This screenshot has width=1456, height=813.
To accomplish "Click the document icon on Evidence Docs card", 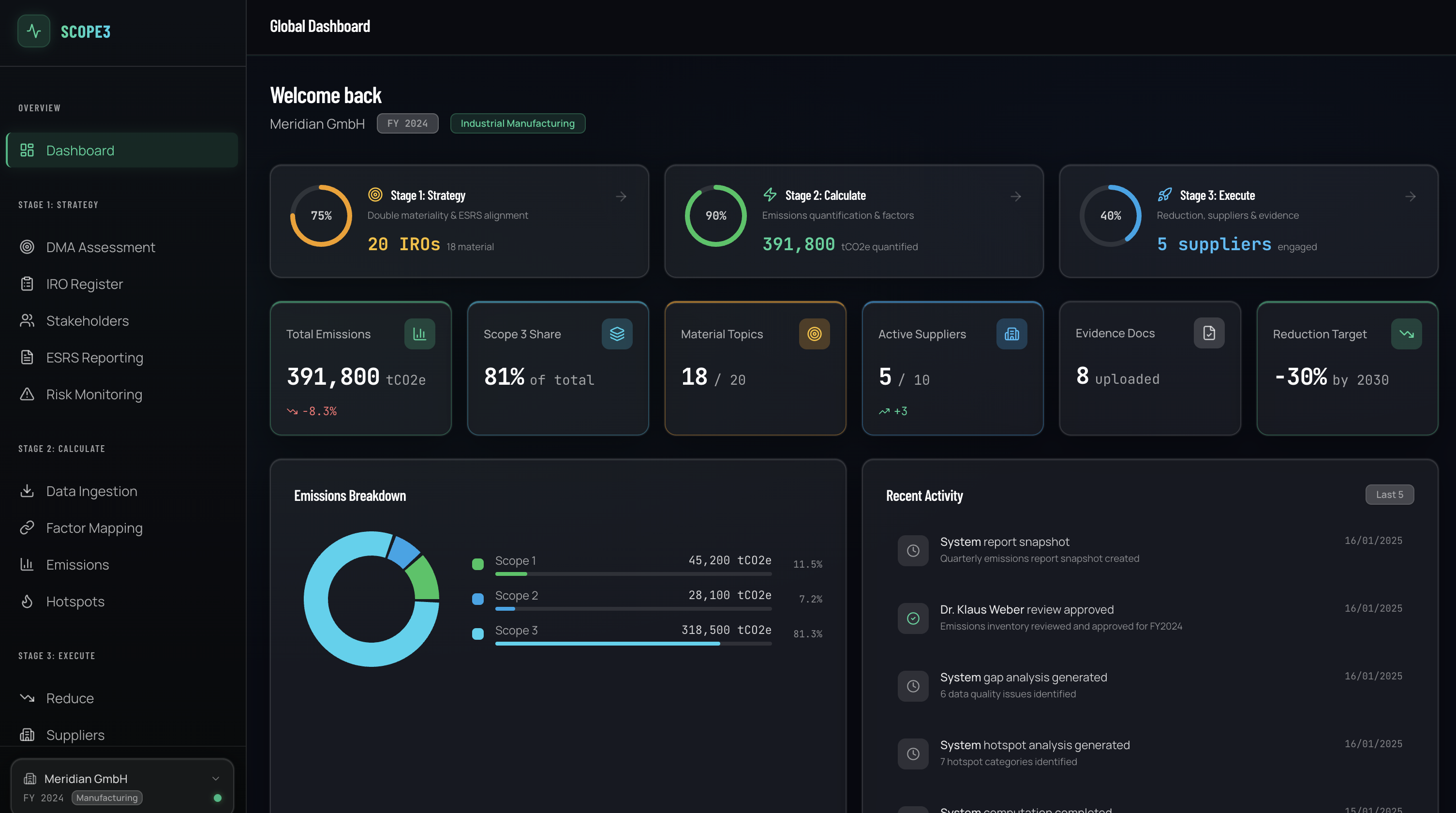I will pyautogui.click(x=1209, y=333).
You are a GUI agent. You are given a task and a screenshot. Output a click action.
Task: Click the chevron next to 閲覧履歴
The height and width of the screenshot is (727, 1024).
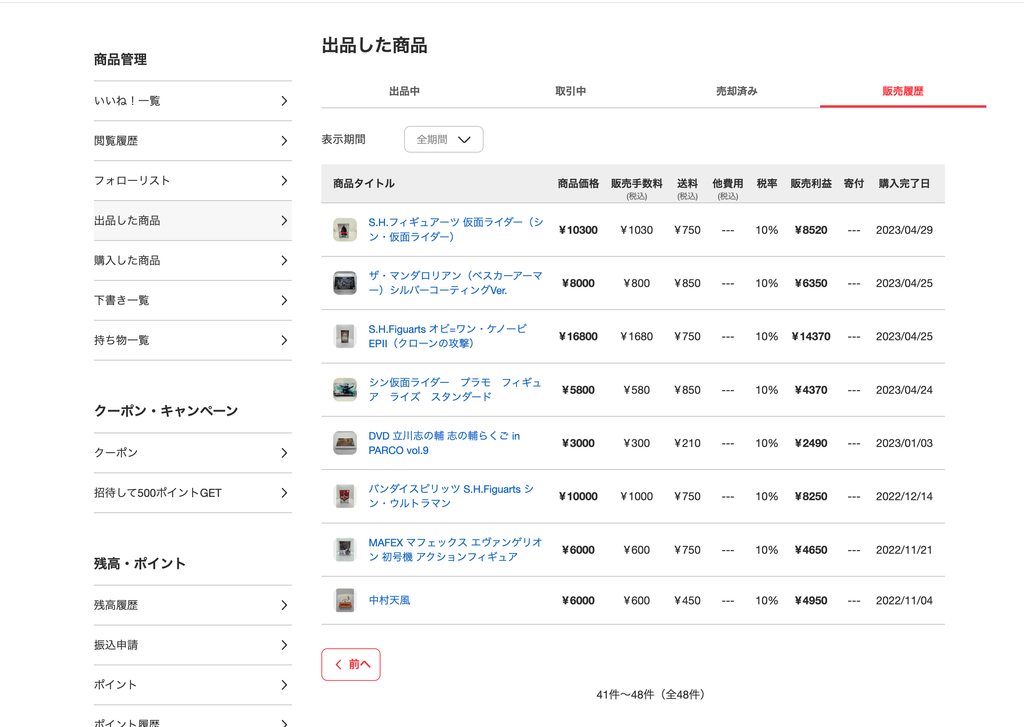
————————
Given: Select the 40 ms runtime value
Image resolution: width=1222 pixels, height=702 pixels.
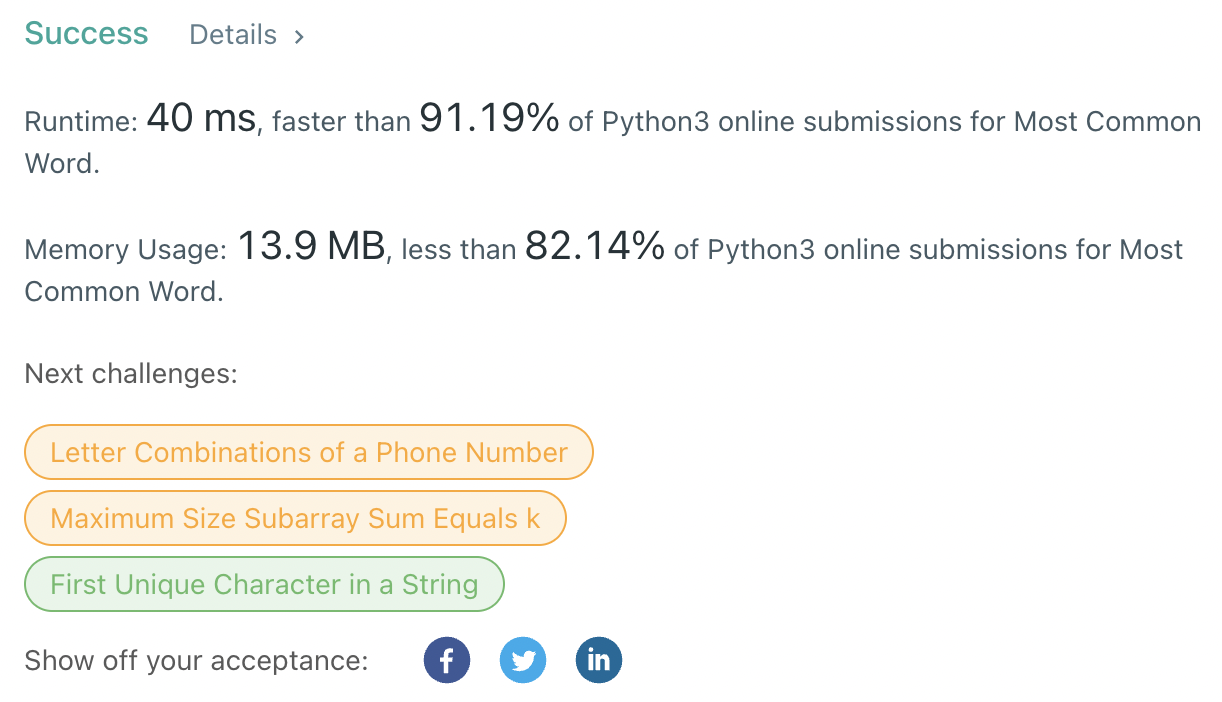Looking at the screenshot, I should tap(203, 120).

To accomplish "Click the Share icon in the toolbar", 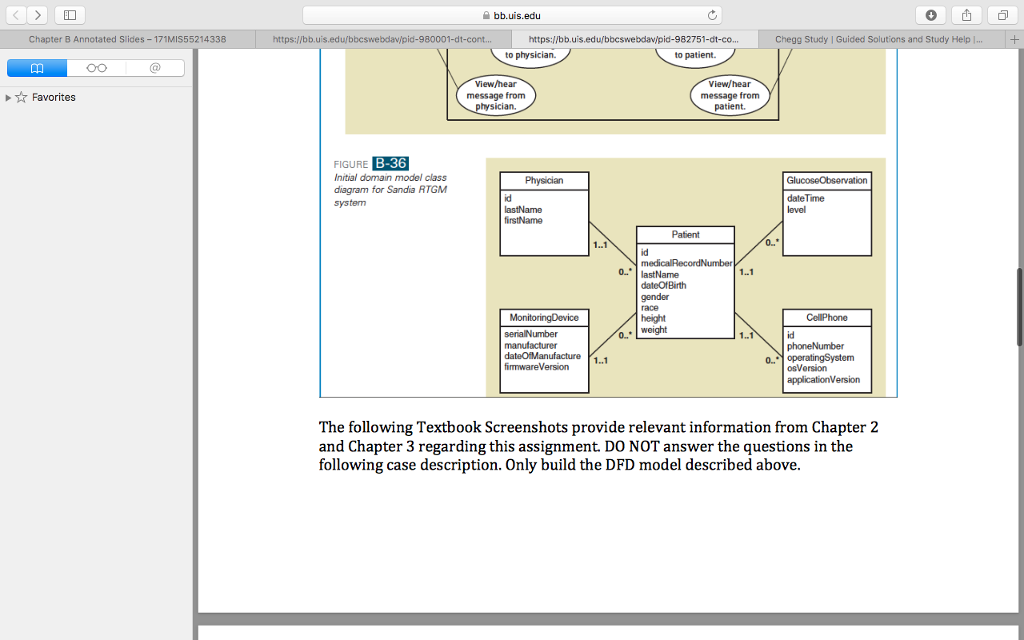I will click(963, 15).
————————
== CHALLENGE ==
Quote the material from the line with "You are a GUI" up to and including the line with "The height and".

== FINAL ANSWER ==
You are a GUI agent. You are given a task and a screenshot. Output a click action.
Task: Click the chevron next to 閲覧履歴
The height and width of the screenshot is (727, 1024).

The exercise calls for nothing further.